Since all of the receivers use a common base class to handle the logic, that also means that all of the translation between buttons and actions is also in a shared database. It does not matter whether you are using LIRC or some other infrared receiver, the translation is the same. There is no unified standard for what the buttons are called. The button "SkipFwd" may be called "Fwd", "Skip+", "Jump->", etc. The table RemoteMapping in the main mysql database, pluto_main, has a field Mapping which lists all the button aliases, followed by the command to be executed when any of those buttons is pushed. For example: chup;skipfwd;ChanUp;SkipNext;|0 -106 1 65 5 +1
Whenever any infrared receiver reports any of those button presses, the message "0 -106 1 65 5 +1" gets fired. The format of the message is the same as if you typed it with the MessageSend utility: ie from device, to device message type, message id, followed by parameters.
So if the user presses a button called ChanUp, a message will be sent to device -106 (media plugin) of type 1 (command) id 65 (Jump Position In Playlist) with parameter 5 (Value To Assign) set to "+1". This table is shared amongst all Pluto users, and is updated every time your system upgrades versions. If you make your own manual changes to this table then the next time your core upgrades it will not upgrade the rows in that table that you modified, because SQL CVS does not, by default, overwrite your local changes with global ones. Therefore, if you have a new remote control with some new buttons that we have not yet mapped, it is recommended that you e-mail us or post us a message in the forum, with the button name and the message and then we can add it to our master database and then your system can remain in sync with other users enhancements. If you want to do some mapping that is just for you, you can change the table and know your changes will not be overwritten.

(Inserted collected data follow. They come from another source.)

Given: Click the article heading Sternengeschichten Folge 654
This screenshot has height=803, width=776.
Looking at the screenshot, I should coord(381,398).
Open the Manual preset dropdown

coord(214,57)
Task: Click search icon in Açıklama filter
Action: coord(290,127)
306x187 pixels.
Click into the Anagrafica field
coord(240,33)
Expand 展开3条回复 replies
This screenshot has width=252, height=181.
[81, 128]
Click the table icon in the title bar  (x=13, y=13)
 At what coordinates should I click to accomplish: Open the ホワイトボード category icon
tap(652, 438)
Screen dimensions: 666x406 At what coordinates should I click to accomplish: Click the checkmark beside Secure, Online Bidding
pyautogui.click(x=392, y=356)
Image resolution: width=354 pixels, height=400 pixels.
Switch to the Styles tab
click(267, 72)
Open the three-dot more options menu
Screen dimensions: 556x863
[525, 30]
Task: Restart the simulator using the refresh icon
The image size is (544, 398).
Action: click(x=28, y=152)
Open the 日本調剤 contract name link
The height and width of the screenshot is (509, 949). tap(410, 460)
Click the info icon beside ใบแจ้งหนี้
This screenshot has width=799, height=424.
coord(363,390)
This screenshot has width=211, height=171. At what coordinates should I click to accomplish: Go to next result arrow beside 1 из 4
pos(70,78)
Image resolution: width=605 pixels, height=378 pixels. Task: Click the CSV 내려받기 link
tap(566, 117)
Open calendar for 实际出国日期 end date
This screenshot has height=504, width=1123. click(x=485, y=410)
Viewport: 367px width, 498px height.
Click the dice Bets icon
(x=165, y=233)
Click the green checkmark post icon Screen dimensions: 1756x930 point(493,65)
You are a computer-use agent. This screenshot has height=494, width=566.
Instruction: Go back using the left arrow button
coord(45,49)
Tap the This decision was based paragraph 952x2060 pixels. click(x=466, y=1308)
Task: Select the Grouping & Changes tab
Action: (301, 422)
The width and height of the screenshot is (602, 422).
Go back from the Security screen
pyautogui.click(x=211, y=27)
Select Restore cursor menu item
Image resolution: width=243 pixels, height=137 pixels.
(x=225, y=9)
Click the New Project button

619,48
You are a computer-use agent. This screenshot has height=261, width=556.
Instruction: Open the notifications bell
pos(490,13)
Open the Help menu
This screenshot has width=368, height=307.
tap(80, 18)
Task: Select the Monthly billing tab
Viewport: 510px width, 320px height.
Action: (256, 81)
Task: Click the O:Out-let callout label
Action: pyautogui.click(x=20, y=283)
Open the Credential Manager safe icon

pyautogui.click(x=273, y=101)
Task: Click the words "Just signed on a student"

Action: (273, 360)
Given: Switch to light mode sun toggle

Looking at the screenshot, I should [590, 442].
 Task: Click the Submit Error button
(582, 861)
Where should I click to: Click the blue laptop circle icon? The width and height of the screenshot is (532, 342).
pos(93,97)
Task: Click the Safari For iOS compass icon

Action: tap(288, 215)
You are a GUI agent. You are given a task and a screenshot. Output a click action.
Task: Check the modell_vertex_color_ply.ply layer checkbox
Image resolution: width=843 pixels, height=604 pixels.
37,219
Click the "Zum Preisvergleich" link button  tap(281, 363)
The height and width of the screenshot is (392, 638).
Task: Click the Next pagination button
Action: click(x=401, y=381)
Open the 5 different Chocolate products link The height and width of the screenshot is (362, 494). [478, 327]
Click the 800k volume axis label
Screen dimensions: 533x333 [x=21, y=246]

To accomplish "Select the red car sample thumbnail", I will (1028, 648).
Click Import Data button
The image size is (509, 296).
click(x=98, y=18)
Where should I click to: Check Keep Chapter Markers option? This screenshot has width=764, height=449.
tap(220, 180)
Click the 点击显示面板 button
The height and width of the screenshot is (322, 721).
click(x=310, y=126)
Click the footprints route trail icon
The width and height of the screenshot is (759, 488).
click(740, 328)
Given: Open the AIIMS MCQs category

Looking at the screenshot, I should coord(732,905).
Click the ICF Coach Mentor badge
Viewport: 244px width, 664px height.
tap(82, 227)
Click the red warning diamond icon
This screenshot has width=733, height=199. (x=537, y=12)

You'll note that the RemoteMapping table has 2 optional fields: ScreenType and RemoteLayout. When the IRReceiverBase base class is deciding what message to send in response to button press, it first looks for a more specific entry where the screen type matches the type of screen currently visible on the orbiter, and the remote layout matches the layout. The on-screen orbiters regularly send messages to the infrared receiver telling them what type of screen is currently visible, using the following codes: M=Main Menu, m=other menu, R=Pluto Remote, r=Non-pluto remote, F=File Listing. This allows for buttons to behave differently depending upon what type of screen is visible. For example when the main menu is visible, the arrows on a remote control should send a message to the on-screen orbiter to move the highlight pointer around on the screen. However when the user is controlling an external piece of AV equipment, like a DVD player, the arrows should pass through to the DVD player so the user can control its own on-screen menu. Also the type of functionality can vary depending upon the layout of the remote. For example, Bang & Olufsen remotes are quite simple, there is only a single up/down/left/right buttons which are used both to navigate on-screen menus as well as to handle rewind fast-forward and skip. Other remotes have dedicated arrows and media navigation buttons. So one remote layout can be created for Bang & Olufsen-style remote, where the arrows control the menu when there is a menu on screen, and adjust the media when there is not. The remote layout is a device data "#110 Remote Layout" stored with the remote control
When IRReceiverBase looks for a mapping it first looks for records that match the current screen type and remote layout, and then revert to standard records (ie ScreenType and RemoteLayout are null) only if there are no matching results.